Nach nicht einmal einem Jahr Bauzeit wurde das Feuerwehrzentrum der Stadt Heilbad Heiligenstadt am 22. Juni 2001 an die Kameraden der Feuerwehr Heiligenstadt übergeben. Das Gebäude bietet Platz für zehn Fahrzeuge und beinhaltet insgesamt 11.005 m³ umgebauten Raum. Davon entfallen 5.886 m³ auf die umgebaute und in den Neubau integrierte ehemalige Fahrzeughalle der NVA sowie 5.119 m³ auf den reinen Neubau. Die Feuerwache ist architektonisch ein interessantes und markantes Bauwerk am Eingangstor der Stadt aus Richtung Siemerode/Göttingen und Günterode/Duderstadt sowie aus Richtung der Autobahn A 38, die auch für die Freiwillige Feuerwehr Heiligenstadt neue Aufgaben und Herausforderungen mit sich brachte.

Fahrzeughalle 1 und 2

Zwei Ebenen umfasst das vom 13,92 Meter hohen Schlauchturm gekrönte Objekt. In Parterre befinden sich die Stellplätze für die Technik, die Umkleideräume der Einsatzabteilung, der Umkleideraum der Jugendfeuerwehr, die Dienstzimmer des Wehrführers und des Stadtbrandinspektors sowie der hauptamtlichen Gerätewarte, die Einsatzzentrale, die Atemschutzwerkstatt, der Schlauchpflegeplatz, die Werkstatt, die sanitären Anlagen sowie Abstell- und Lagerräume. Auf der zweiten Ebene bildet der große Schulungsraum das Herzstück. Im östlichen Gebäudeteil sind der Jugendfeuerwehrraum, eine Dienstwohnung, ein Mehrzweckraum und ein Funktionsraum inklusive der Haustechnik untergebracht. Eingesammelte Tiere können in zwei Hundezwingern im Außenbereich der Ostseite untergebracht werden.

Fahrzeughalle 1
Fahrzeughalle 2
Fahrzeughalle 3
Gesamtansicht

Das neue Feuerwehrzentrum stellt einen Wert von 1,9 Millionen Euro dar. Dass für diese Summe solch ein großes Zentrum entstehen konnte, ist auch für den bekannten Eichsfelder Architekten Reinhard Brodmann vom Architektur- und Ingenieurbüro für Hoch- und Tiefbau (ARING), in dessen Händen die Planung und Projektierung und Baubegleitung lagen, ungewöhnlich und erstaunlich.
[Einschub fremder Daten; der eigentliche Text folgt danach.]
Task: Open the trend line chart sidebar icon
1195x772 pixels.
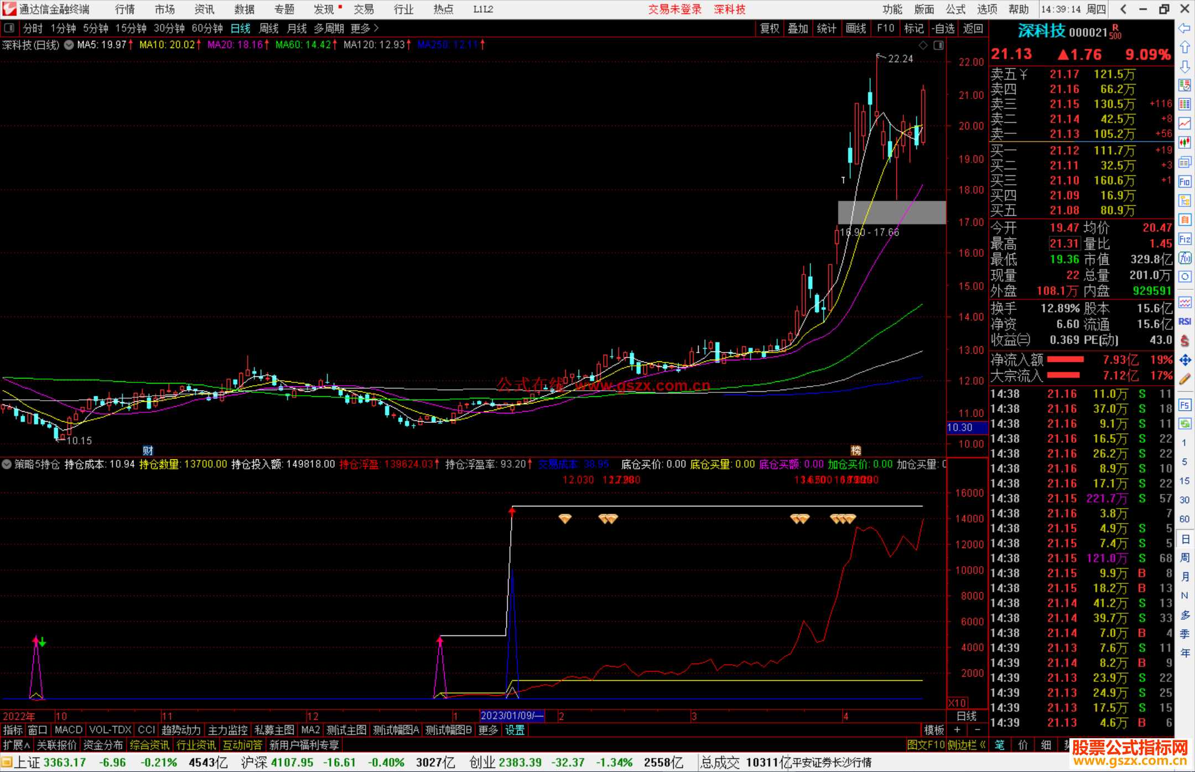Action: (x=1184, y=123)
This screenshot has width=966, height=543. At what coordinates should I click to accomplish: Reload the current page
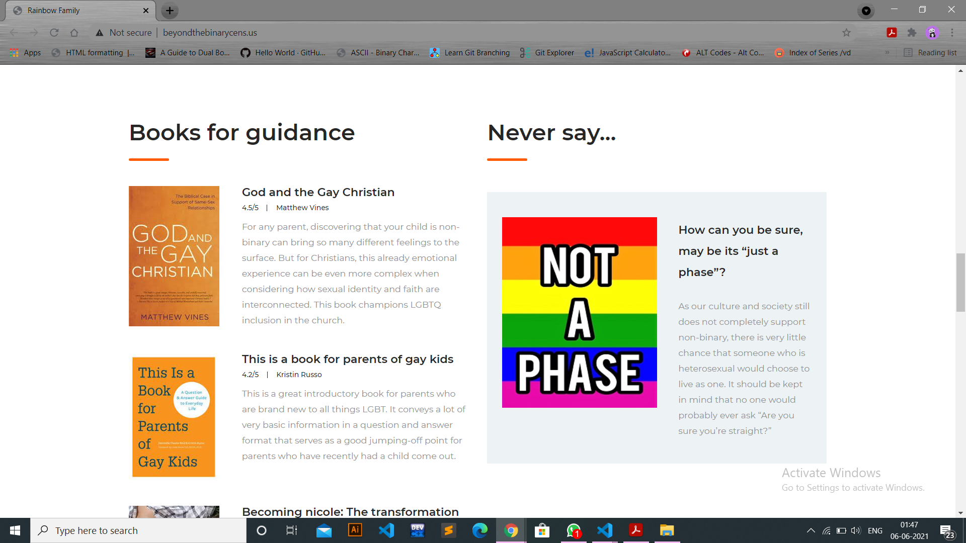[x=54, y=33]
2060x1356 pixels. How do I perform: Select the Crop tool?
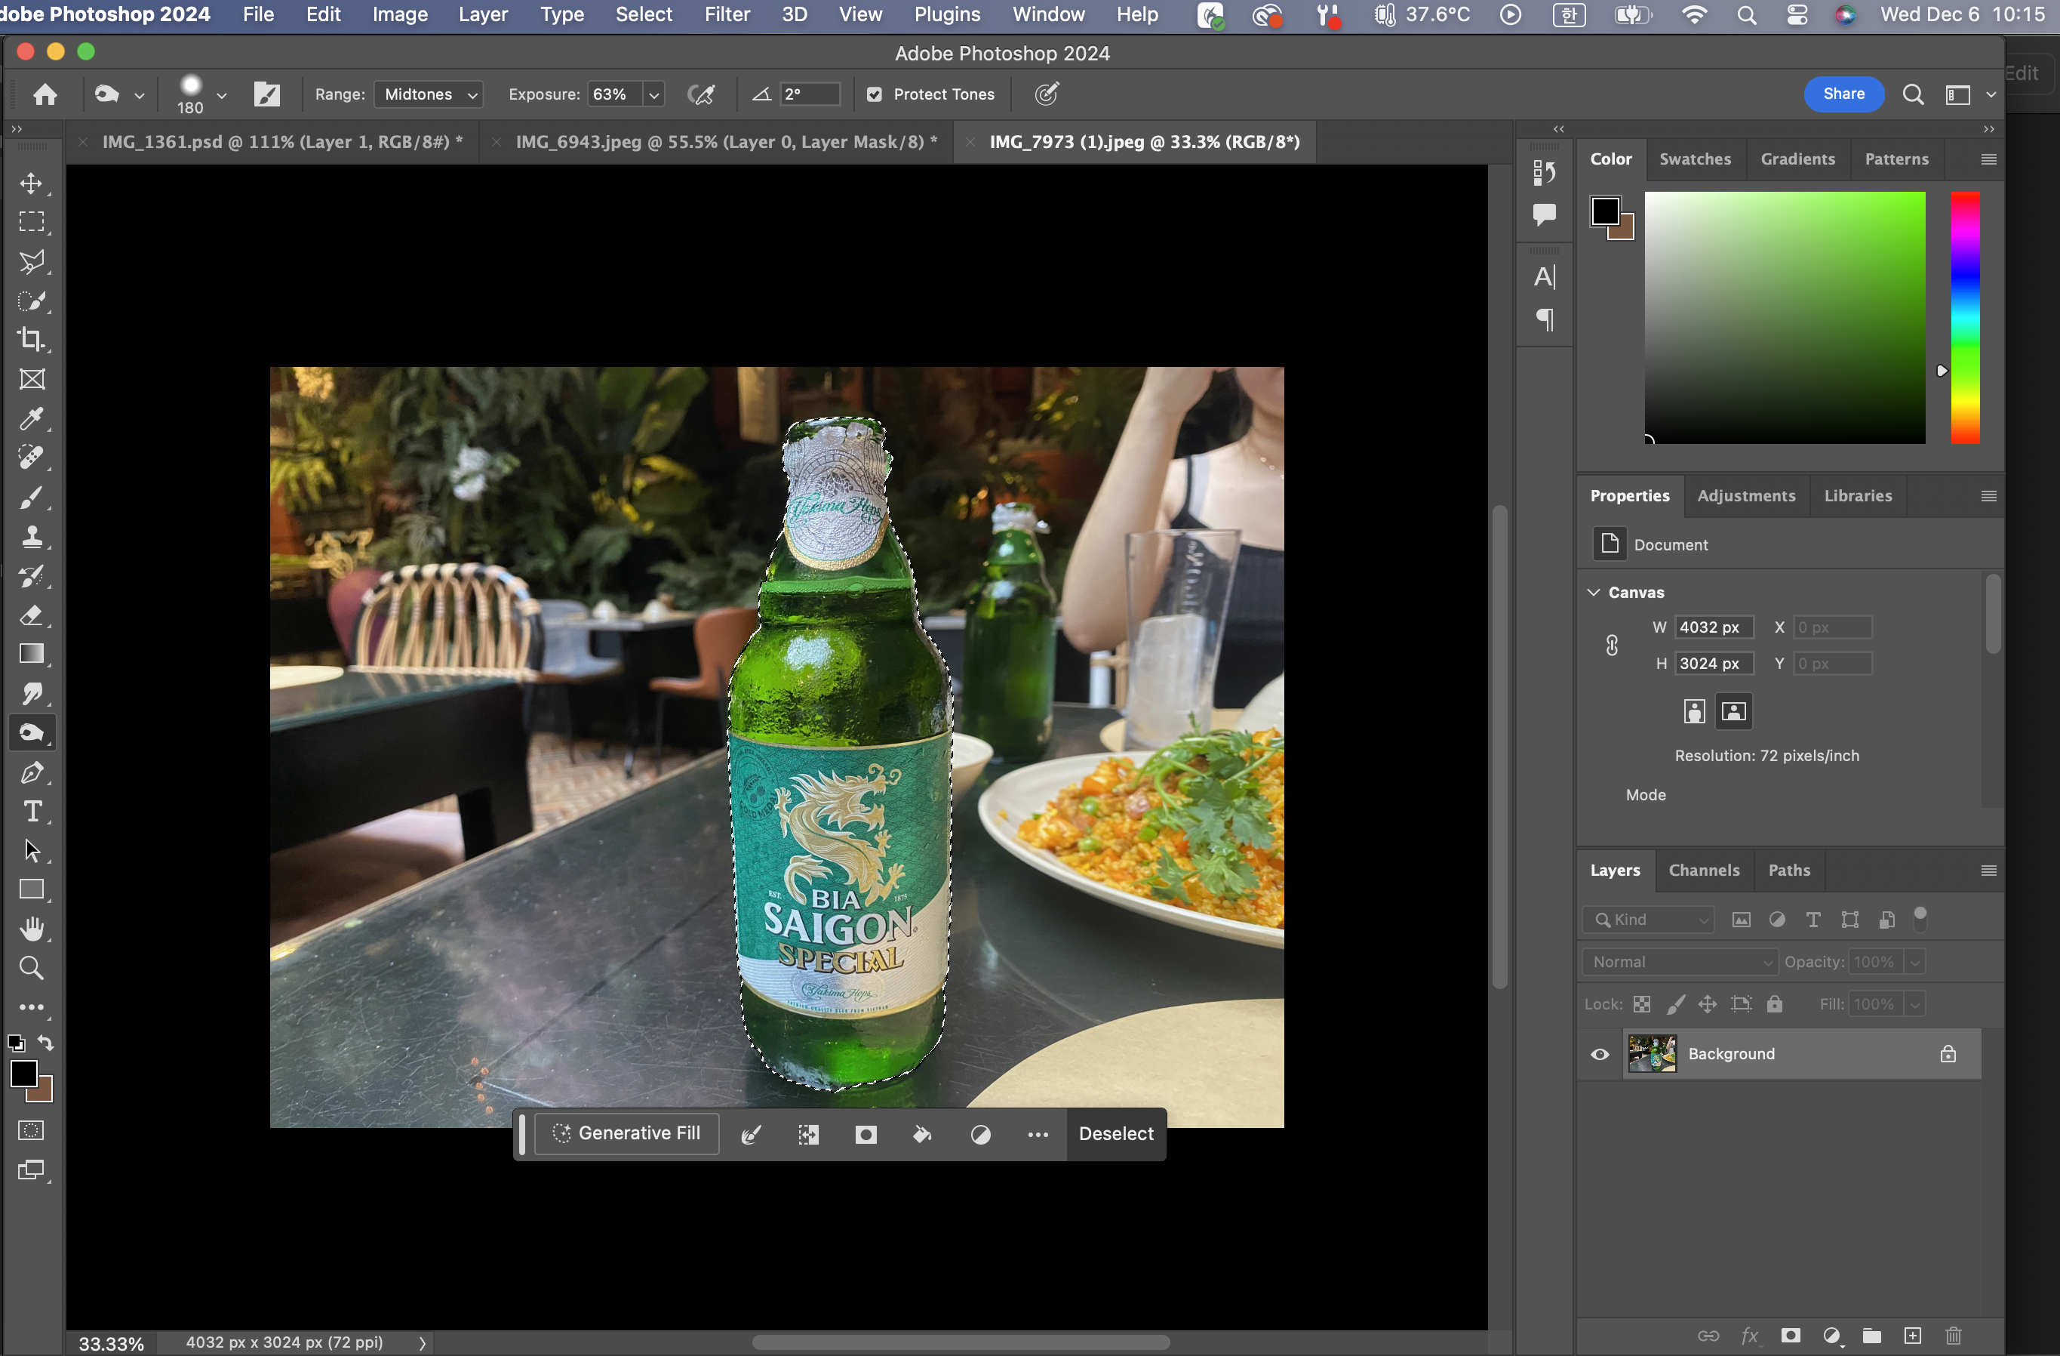(x=32, y=339)
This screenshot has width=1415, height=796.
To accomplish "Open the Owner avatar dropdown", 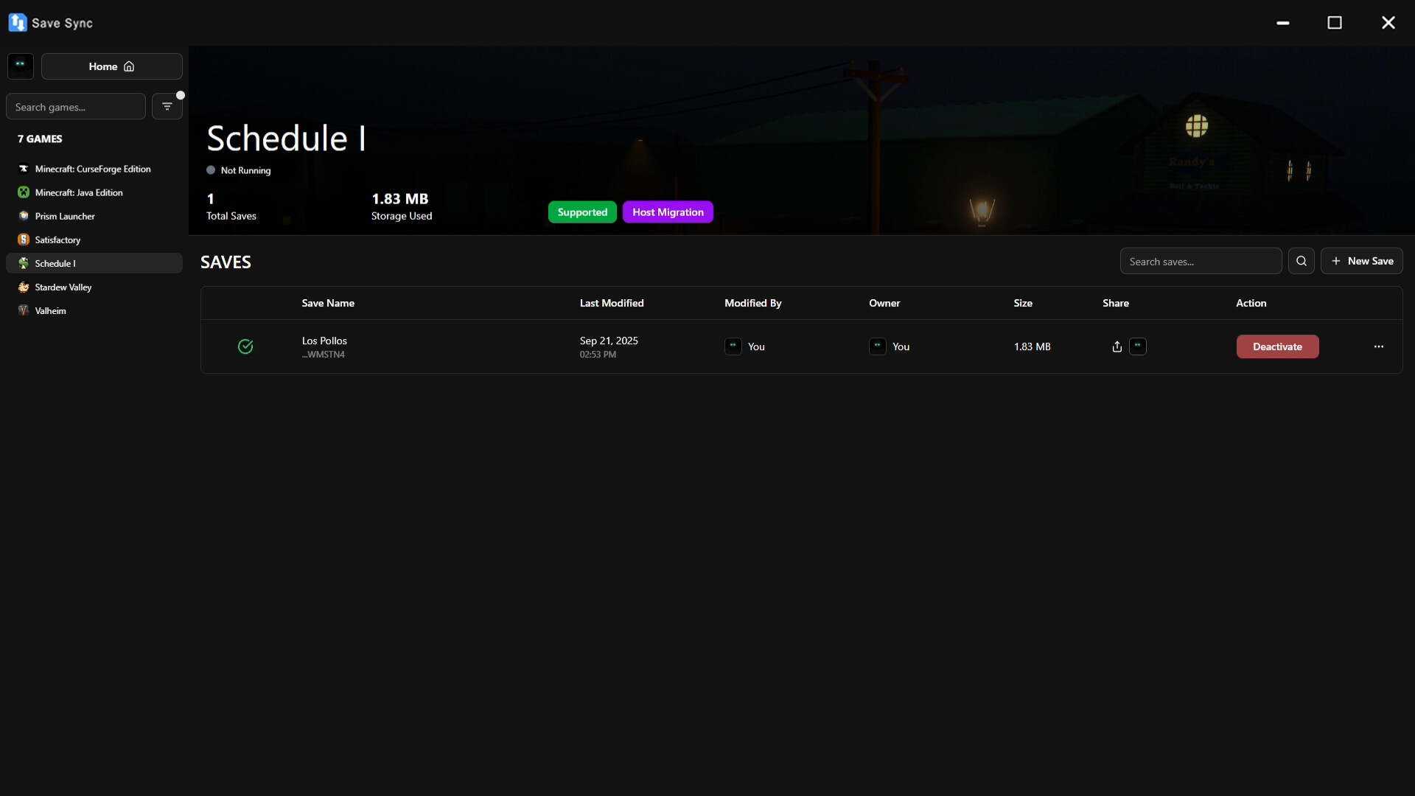I will [x=877, y=346].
Möglich geworden sei dies nur durch die bei diesem Bau klugerweise gewählte Mischform, die Verbindung von nutzbarem und entsprechend umgebautem Altbestand mit dem Neubau. "Ehemalige Garagen der früheren NVA für den neuen Komplex mitzunutzen, habe zwar baulich einige Ablaufprobleme gebracht, sich aber im Nachhinein und aus Kostensicht als vernünftig erwiesen“, so Reinhard Brodmann. Damit sei die Stadt auch einen neuen Weg gegangen, eine Anlagenbrache aus DDR-Zeiten mit neuer Bestimmung und Leben zu erfüllen.